Problem description: Reproduce exactly, and only, the lines below from the one containing "Reviews (0) [tab] (12, 280)" through the one containing "Short Week Don’t forget to order! (29, 1626)".

Provided data:
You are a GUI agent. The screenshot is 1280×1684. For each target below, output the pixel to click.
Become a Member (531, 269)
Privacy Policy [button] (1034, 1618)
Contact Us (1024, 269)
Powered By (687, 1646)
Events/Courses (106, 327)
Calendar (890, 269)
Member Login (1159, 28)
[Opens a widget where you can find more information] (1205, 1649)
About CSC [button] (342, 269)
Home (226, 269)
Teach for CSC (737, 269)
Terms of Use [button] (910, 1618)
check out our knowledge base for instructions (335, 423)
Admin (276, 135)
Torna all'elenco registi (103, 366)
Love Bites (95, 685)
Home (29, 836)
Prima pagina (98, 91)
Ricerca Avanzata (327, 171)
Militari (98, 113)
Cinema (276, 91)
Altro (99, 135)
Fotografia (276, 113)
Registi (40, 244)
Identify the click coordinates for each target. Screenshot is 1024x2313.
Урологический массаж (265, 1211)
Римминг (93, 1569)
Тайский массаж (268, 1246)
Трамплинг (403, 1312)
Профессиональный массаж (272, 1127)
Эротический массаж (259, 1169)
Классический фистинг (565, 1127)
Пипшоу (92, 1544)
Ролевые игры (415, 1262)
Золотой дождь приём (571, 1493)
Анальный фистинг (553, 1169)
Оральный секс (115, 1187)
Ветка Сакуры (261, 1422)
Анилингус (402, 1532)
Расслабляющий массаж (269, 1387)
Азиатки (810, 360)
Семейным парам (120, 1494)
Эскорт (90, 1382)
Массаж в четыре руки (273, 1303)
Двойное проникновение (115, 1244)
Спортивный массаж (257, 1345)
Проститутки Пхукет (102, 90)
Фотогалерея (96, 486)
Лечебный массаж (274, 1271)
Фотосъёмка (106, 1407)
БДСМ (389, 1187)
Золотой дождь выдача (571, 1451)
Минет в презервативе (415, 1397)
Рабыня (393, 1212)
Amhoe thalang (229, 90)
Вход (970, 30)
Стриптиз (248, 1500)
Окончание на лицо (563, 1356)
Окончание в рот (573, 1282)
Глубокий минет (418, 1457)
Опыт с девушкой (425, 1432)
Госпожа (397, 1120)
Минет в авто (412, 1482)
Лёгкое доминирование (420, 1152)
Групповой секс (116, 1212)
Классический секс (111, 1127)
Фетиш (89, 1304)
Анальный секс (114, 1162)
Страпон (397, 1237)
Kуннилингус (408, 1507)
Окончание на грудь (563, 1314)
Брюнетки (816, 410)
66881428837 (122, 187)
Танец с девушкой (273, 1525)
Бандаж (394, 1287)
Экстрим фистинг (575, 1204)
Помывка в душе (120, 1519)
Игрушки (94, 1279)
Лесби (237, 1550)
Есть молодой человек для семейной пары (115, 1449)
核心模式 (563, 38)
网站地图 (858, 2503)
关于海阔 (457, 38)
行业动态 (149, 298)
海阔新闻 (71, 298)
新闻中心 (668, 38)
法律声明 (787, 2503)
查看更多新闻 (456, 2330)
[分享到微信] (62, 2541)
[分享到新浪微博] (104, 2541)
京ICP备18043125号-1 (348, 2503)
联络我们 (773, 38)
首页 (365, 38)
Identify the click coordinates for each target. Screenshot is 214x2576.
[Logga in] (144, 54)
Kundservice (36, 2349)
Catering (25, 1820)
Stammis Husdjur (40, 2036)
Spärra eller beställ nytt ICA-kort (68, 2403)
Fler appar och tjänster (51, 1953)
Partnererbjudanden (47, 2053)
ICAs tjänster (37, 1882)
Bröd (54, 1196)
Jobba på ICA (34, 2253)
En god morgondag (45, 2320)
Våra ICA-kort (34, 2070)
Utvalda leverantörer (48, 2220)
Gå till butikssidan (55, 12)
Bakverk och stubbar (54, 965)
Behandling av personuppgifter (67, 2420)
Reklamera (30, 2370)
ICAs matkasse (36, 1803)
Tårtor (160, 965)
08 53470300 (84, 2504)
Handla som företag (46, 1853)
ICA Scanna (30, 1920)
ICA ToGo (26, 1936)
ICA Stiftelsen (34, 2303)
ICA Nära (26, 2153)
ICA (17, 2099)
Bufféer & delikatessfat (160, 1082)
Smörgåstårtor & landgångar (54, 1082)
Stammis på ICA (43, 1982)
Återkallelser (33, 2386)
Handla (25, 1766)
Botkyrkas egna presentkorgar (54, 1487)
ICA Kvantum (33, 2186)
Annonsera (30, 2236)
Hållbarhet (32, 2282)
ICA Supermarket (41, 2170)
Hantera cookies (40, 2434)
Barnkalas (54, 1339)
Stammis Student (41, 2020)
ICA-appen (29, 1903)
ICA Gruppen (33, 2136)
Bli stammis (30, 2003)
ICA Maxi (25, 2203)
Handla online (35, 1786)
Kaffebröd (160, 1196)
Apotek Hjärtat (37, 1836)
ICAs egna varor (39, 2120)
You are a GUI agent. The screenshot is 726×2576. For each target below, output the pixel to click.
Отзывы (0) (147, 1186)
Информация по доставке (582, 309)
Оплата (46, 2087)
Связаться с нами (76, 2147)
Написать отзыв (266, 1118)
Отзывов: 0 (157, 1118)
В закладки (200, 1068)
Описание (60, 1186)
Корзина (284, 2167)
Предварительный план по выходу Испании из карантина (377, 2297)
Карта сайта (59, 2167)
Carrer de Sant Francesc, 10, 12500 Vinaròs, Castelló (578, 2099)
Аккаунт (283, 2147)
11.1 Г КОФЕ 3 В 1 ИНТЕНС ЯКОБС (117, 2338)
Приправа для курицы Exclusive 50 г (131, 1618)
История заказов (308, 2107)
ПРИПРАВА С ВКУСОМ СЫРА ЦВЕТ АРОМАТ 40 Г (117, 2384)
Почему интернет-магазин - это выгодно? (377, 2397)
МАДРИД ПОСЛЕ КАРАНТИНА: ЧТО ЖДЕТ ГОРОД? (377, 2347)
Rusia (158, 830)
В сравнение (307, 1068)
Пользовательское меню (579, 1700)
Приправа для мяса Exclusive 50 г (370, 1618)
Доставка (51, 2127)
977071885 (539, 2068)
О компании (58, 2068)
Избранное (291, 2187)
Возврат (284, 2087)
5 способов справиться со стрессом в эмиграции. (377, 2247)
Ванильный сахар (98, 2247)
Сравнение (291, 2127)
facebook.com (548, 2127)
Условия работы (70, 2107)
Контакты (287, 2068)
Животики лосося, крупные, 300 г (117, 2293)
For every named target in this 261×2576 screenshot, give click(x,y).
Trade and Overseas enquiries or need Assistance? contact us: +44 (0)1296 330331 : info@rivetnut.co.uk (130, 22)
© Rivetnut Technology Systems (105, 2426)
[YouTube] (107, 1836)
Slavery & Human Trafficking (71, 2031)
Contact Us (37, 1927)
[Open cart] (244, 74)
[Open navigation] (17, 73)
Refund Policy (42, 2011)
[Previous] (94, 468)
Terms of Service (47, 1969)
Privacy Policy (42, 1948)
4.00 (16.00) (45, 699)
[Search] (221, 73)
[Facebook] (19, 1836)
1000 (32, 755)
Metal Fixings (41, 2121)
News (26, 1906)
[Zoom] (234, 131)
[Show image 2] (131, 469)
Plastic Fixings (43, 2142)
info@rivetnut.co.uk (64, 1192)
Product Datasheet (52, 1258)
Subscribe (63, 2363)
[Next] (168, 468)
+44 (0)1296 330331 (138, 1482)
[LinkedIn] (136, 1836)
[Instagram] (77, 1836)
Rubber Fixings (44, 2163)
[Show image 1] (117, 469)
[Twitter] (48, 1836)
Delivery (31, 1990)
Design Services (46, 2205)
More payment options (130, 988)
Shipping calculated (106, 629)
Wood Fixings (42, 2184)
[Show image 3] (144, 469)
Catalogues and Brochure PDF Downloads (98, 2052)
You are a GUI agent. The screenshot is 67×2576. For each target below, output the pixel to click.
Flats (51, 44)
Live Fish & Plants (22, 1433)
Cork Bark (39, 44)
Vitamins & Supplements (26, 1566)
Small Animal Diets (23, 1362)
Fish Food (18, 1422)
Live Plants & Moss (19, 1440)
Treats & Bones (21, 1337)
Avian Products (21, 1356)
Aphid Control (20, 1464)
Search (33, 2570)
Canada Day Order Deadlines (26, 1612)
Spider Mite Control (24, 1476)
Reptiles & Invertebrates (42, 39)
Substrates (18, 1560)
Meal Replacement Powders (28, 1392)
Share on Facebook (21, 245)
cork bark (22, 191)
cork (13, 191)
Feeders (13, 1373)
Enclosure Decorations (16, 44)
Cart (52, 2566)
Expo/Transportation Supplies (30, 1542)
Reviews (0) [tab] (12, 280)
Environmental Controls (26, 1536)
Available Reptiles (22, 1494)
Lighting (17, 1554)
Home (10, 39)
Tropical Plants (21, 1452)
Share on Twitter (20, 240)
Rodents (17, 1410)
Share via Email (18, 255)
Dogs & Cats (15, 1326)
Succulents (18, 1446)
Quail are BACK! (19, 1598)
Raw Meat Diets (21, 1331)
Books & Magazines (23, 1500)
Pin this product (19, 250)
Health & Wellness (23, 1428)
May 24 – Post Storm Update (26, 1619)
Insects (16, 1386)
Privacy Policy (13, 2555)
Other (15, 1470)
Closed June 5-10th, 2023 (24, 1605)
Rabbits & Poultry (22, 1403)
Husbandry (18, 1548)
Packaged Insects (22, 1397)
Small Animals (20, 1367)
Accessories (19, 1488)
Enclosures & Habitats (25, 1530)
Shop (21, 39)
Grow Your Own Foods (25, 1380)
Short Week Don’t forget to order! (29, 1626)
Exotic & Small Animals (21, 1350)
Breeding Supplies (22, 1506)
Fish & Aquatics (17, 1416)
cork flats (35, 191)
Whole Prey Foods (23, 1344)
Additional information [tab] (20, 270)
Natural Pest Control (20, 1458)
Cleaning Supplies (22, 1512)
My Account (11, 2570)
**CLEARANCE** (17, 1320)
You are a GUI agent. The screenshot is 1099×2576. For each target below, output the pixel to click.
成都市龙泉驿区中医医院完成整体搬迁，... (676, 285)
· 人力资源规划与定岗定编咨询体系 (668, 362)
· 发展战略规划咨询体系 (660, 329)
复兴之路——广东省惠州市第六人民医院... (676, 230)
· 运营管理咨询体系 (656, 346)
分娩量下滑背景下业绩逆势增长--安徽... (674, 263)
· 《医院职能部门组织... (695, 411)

Response area:
Reviews (0) [tab] (12, 280)
Environmental Controls (26, 1536)
Available Reptiles (22, 1494)
Lighting (17, 1554)
Home (10, 39)
Tropical Plants (21, 1452)
Share on Twitter (20, 240)
Rodents (17, 1410)
Share via Email (18, 255)
Dogs & Cats (15, 1326)
Succulents (18, 1446)
Quail are BACK! (19, 1598)
Raw Meat Diets (21, 1331)
Books & Magazines (23, 1500)
Pin this product (19, 250)
Health & Wellness (23, 1428)
May 24 – Post Storm Update (26, 1619)
Insects (16, 1386)
Privacy Policy (13, 2555)
Other (15, 1470)
Closed June 5-10th, 2023 (24, 1605)
Rabbits & Poultry (22, 1403)
Husbandry (18, 1548)
Packaged Insects (22, 1397)
Small Animals (20, 1367)
Accessories (19, 1488)
Enclosures & Habitats (25, 1530)
Shop (21, 39)
Grow Your Own Foods (25, 1380)
Short Week Don’t forget to order! (29, 1626)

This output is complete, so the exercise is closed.